‘Welcome to St Neot,’ the sign read. ‘Village of the year 2004.’ Very nice it was too, and the hosts on this cloudy Saturday afternoon were most accommodating by allowing us to win the toss and send them in to bat.
From the start it was one-way traffic, and for once everything went in our favour. John and Lawrence found some early swing before Dan pinned them down with a great exhibition of spin bowling. I watched on enviously as he looped the ball above the batsmen’s eyeline and bamboozled them by turning it off a good length.
It felt strange to be on the other side of a familiar scenario as St Neot’s fragile batting order offered very little resistance. I nipped in at the end with a wicket to finish things off, and before we knew it we were halfway to a rare victory.

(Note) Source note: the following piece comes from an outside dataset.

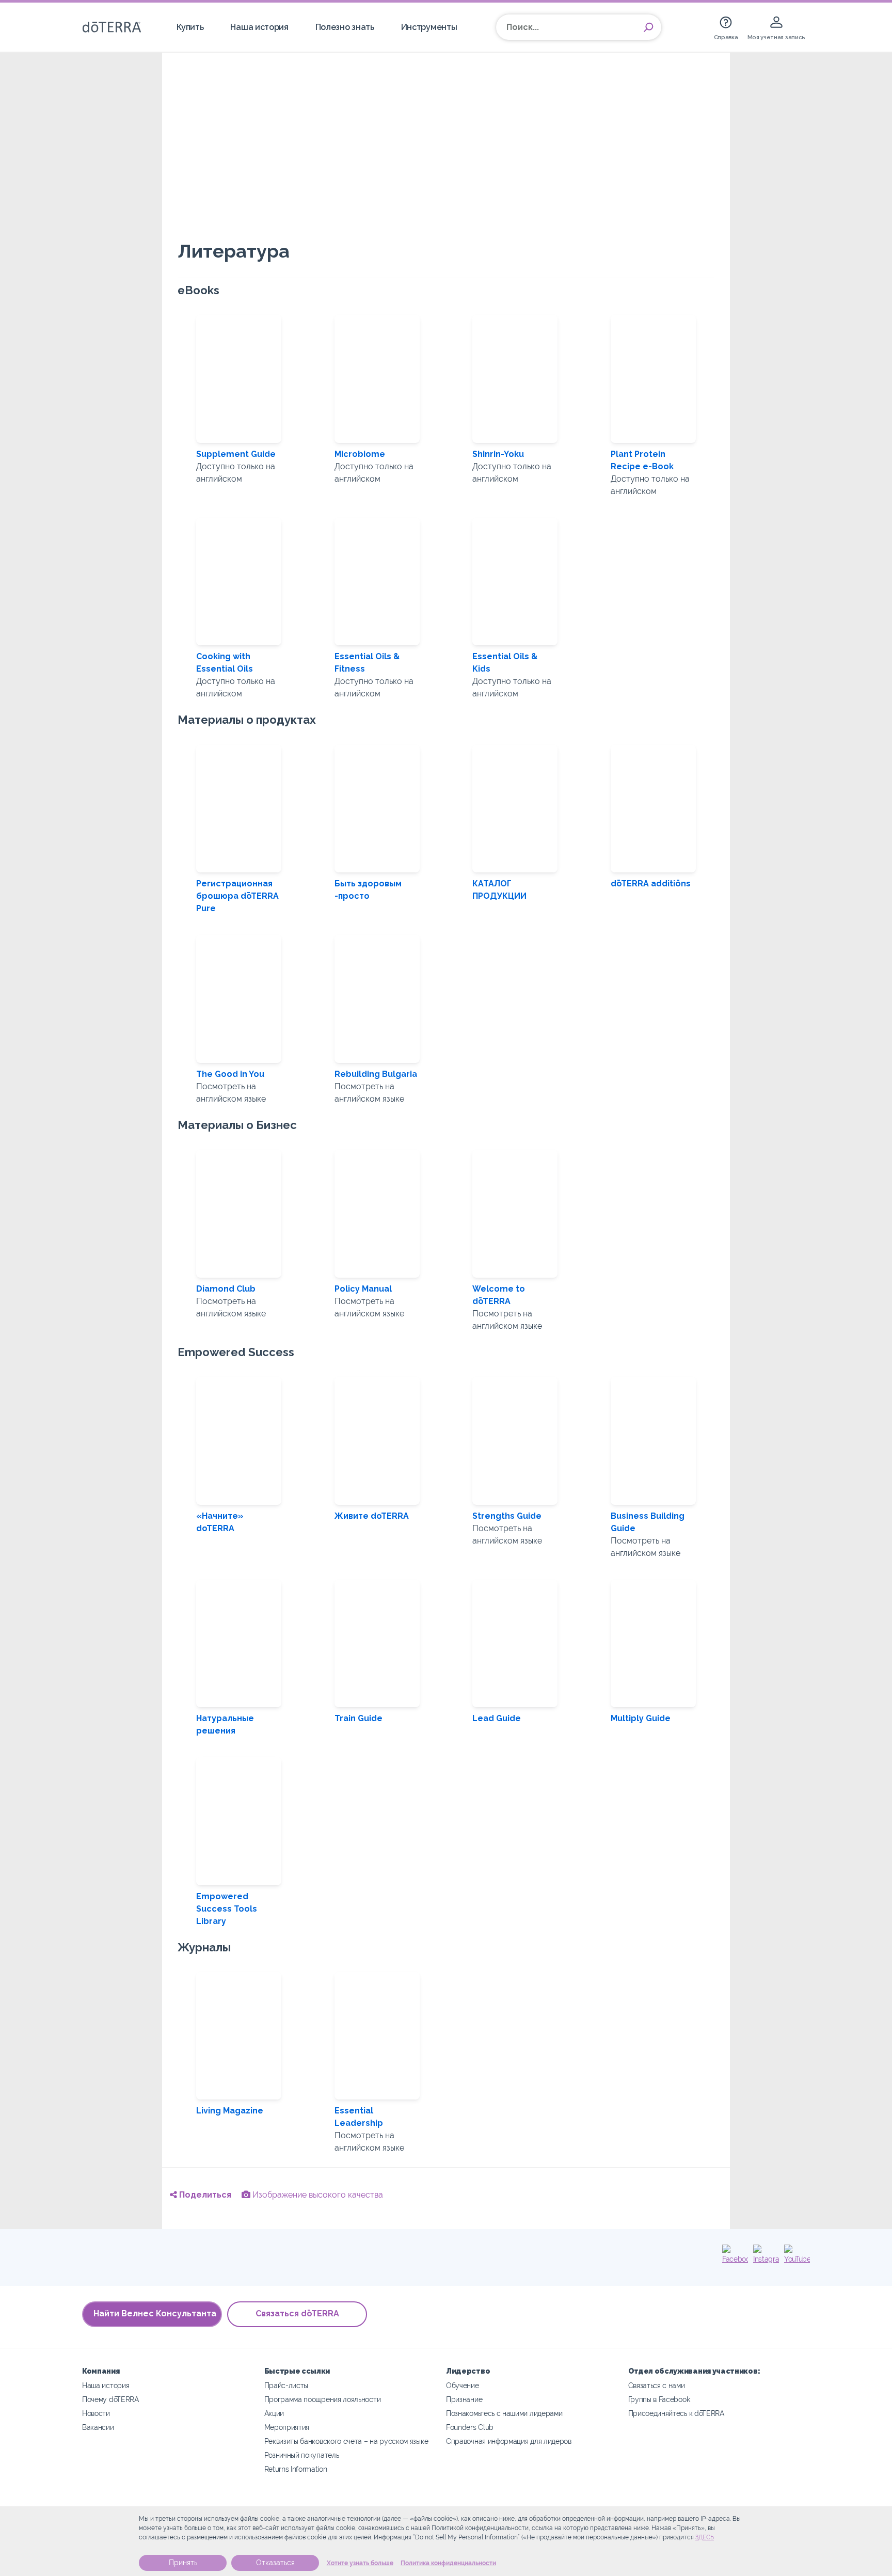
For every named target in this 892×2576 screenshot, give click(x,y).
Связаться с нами (656, 2385)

Free from running around duties we filled up on assorted cakes – ginger, fruit and banana – feeling that surely this would be our day. The only thing stopping us was the threat of ex-hurricane Bertha arriving early, but the clouds lifted as our openers strode confidently to the middle.
They say small totals are the hardest to chase – one of those nonsensical cricketing cliches that crumbles under further examination. Our pursuit of 72 was not without its alarm bells, however.

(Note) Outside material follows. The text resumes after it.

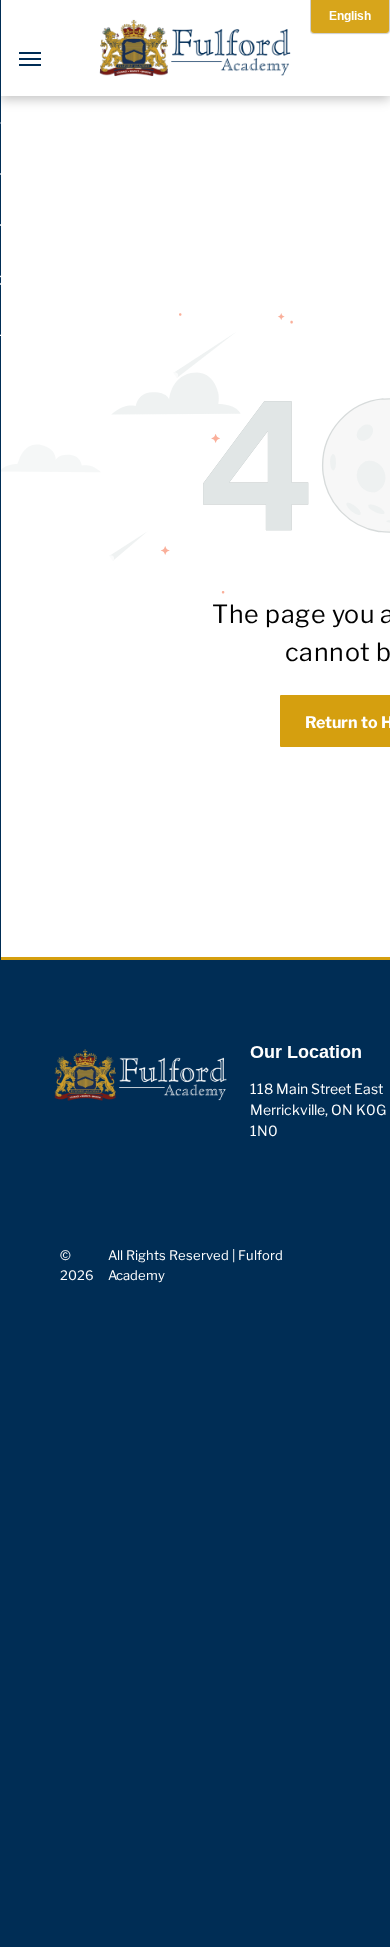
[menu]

Before the first ball had been bowled we were stumped by the newfangled scoring system, which required us to enter data into a machine which looked like a child’s version of a wireless internet router and see it appear five seconds later on an electronic board on the other side of the ground. Who says Cornwall is behind the times? All we need now is decent phone reception and we’ll be ready to join the 21st century.

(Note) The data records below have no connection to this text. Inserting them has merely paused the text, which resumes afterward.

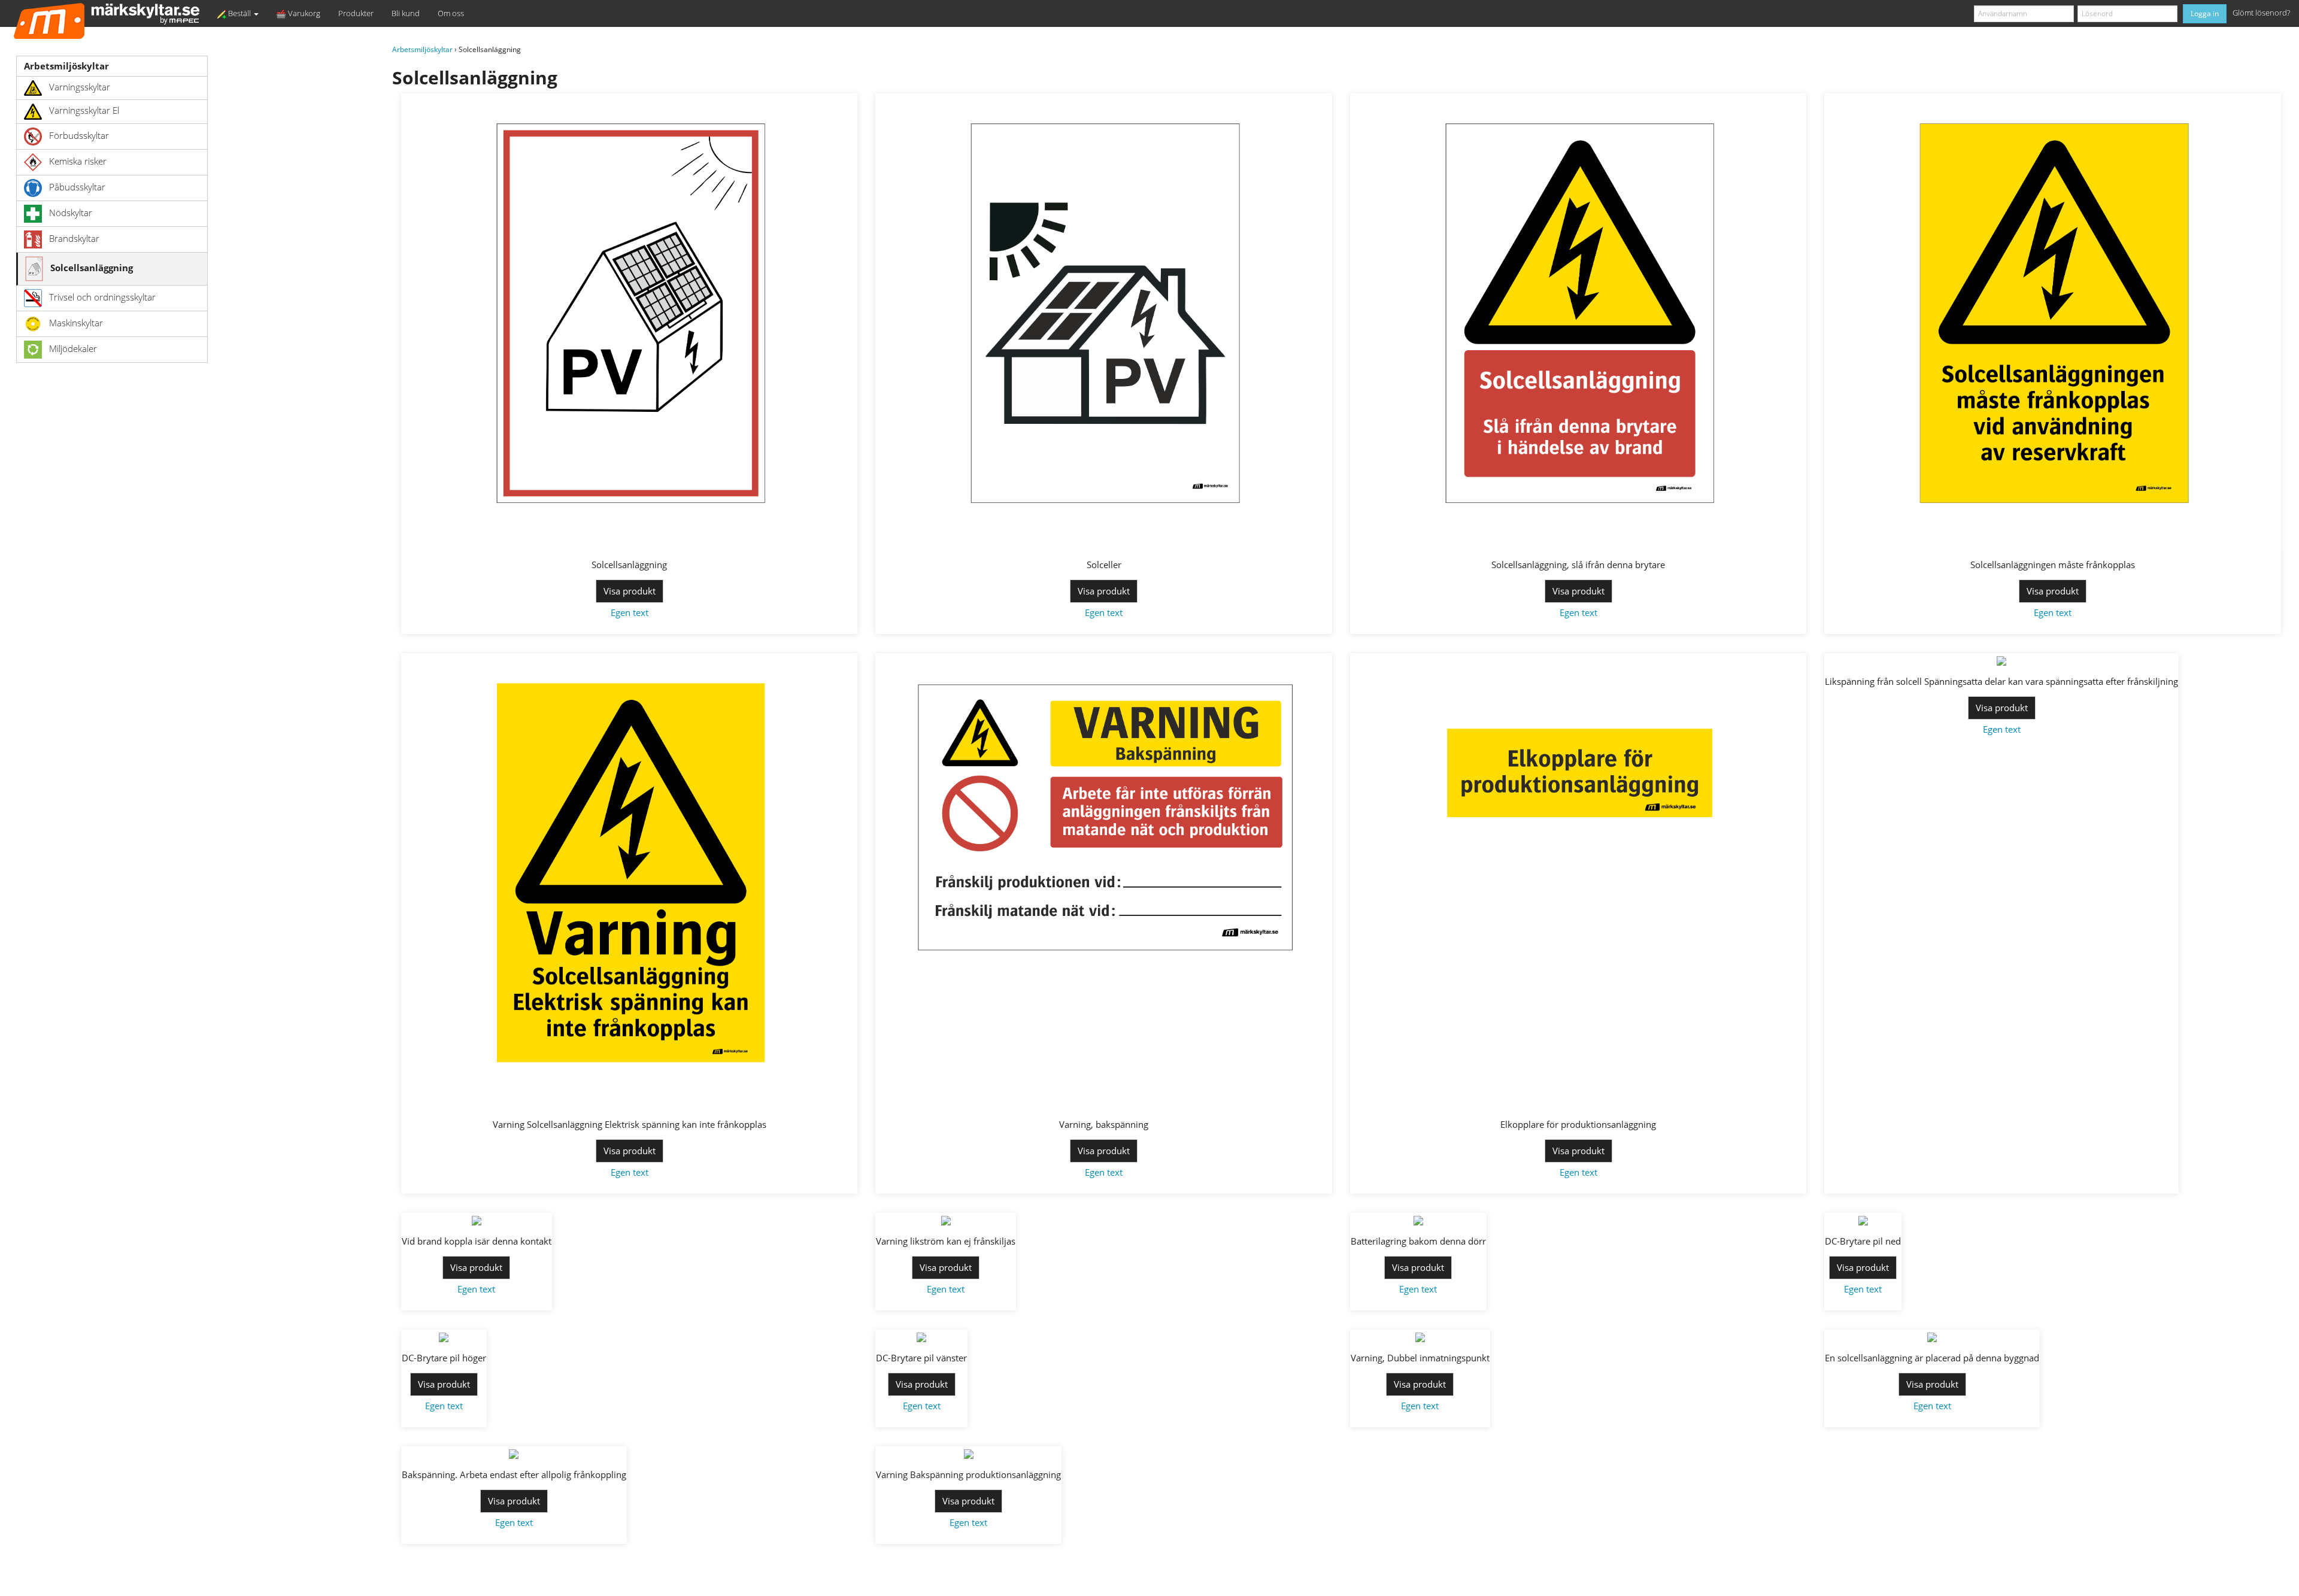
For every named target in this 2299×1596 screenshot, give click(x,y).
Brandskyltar (74, 238)
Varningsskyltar (79, 87)
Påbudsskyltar (77, 187)
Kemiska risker (78, 161)
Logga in (2205, 13)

Stand-in skipper Paul steered us most of the way to glory with a sensible knock, but one particularly undignified moment will linger in the memory. He spooned a simple chance up to short midwicket, who dropped it. Paul had already set off for a single, but non-striker Pat hadn’t moved. They were face to face when the ball came in to the wrong end. The bowler rolled it slowly down to the keeper, who lurched forward to gather. By this time Paul was haring back the other way. He collided with the stooping stumper and went, to use the common parlance, arse over tit. Watching from the comfort of the pavilion, his loyal teammates fell about laughing. “That was an eventful dot ball,” Chris said.
Dan and Lawrence administered the last rites, and then nobody was quite sure what to do. If the statistics are correct this was only our fourth victory of the season from 16 attempts, and our first in six weeks. For me personally it was the first time I had tasted victory in a weekend league match since I moved down to the South West. “This is uncharted territory,” said Paul. “What do we do? Do we celebrate?”
“Lap of honour?” said Bill. “Open top bus tour?”